A recent survey from Peking University (arXiv:2508.00083) on LLM-based code generation agents identified a crucial shift: from algorithmic innovation to engineering practice. The focus is no longer just making models generate correct code—it’s making the systems reliable.

One concrete example: the difference between text-level and structure-level code manipulation.

The Problem with Text-Based Code Changes

When an AI agent modifies code, it typically works with text:

Find: "function oldName("
Replace: "function newName("

This works until it doesn’t. What about:

  • oldName in comments?
  • oldName as a variable assigned from the function?
  • Other files importing oldName?
  • Type annotations referencing oldName?

Text manipulation breaks referential integrity. The agent doesn’t understand the code—it’s pattern-matching strings.

AST: Code as Structure

The Abstract Syntax Tree (AST) represents code as the compiler sees it—a tree of nodes with semantic relationships.

// This text...
const greeting = (name: string) => `Hello, ${name}`;

// ...becomes a tree:
// VariableDeclaration
//   └─ ArrowFunction
//        ├─ Parameter (name: string)
//        └─ TemplateExpression
//             └─ Identifier (name)

When you rename via AST, you’re renaming the concept, not the string. Every reference, every import, every type annotation updates atomically.

The Peking survey mentions cAST—a chunking mechanism for RAG pipelines that uses AST structure to partition code. The insight: chunking code by syntax preserves completeness better than arbitrary line splits. The same principle applies to modification.

ts-morph: Making AST Accessible

The TypeScript Compiler API is powerful but verbose. ts-morph wraps it into something usable:

import { Project, SyntaxKind } from 'ts-morph'

const project = new Project({})
project.addSourceFilesAtPaths('src/**/*.ts')

for (const file of project.getSourceFiles()) {
  // Find nodes by type, not by string matching
  const awaits = file.getDescendantsOfKind(SyntaxKind.AwaitExpression)
  
  for (const awaitExpr of awaits) {
    if (shouldRefactor(awaitExpr)) {
      const param = awaitExpr.getFirstDescendantByKind(
        SyntaxKind.ObjectLiteralExpression
      )
      param?.replaceWithText(`{ where: ${param.getText()} }`)
    }
  }
  
  await file.save()
}

Surgical. Structural. No grep required.

Pro tip: Use ts-ast-viewer.com to explore AST structure before writing transforms.

The Hybrid Workflow

The insight: use AST for structural changes, LLM for semantic changes.

Change Type Tool Example
Rename symbol ts-morph Cross-file rename with reference resolution
Extract function ts-morph Move code, create function, update call sites
Add feature LLM “Add validation to this handler”
Fix logic bug LLM “This should reject negative values”
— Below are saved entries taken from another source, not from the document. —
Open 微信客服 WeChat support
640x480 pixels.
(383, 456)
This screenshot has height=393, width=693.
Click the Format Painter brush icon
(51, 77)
This is what the survey means by engineering focus: not just generating code, but integrating with the right tools for each task.

Validation: The Forgotten Step

Even with AST tools, validation matters. I wrote about the correctness sandwich architecture:

  1. Type-constrained decoding (walls during generation)
  2. AST validation (ts-morph, checking against real types)
  3. Tests (behavioral correctness)
  4. Cross-model review (different blind spots)

ts-morph enables layer 2. It gives you access to the same type information the compiler uses—ground truth, not guesses.

The Survey’s Three Distinctions

The Peking survey distinguishes code generation agents from traditional approaches:

Aspect Traditional Agents
Mode Passive (completion) Active (workflow management)
Scope Clear boundaries Full SDLC
Focus Algorithmic accuracy Engineering reliability

That last row is why AST tools matter. If you’re building systems, not just generating snippets, you need structured manipulation—not string replacement.

Practical Takeaways

  1. Text manipulation is fine for small, isolated changes. Don’t overcomplicate.

  2. Cross-file refactors need AST. If you’re touching imports or types, use the right tool.

  3. Pre-commit validation matters. Even with AST tools, run tsc before committing.

  4. Agents should declare their capabilities. “I can rename symbols safely” is different from “I’ll try to find-replace.”

The shift from “generate text that looks like code” to “manipulate code structure directly” is a maturity marker for agentic coding. The tools exist. The patterns are emerging. The question is whether we’ll use them.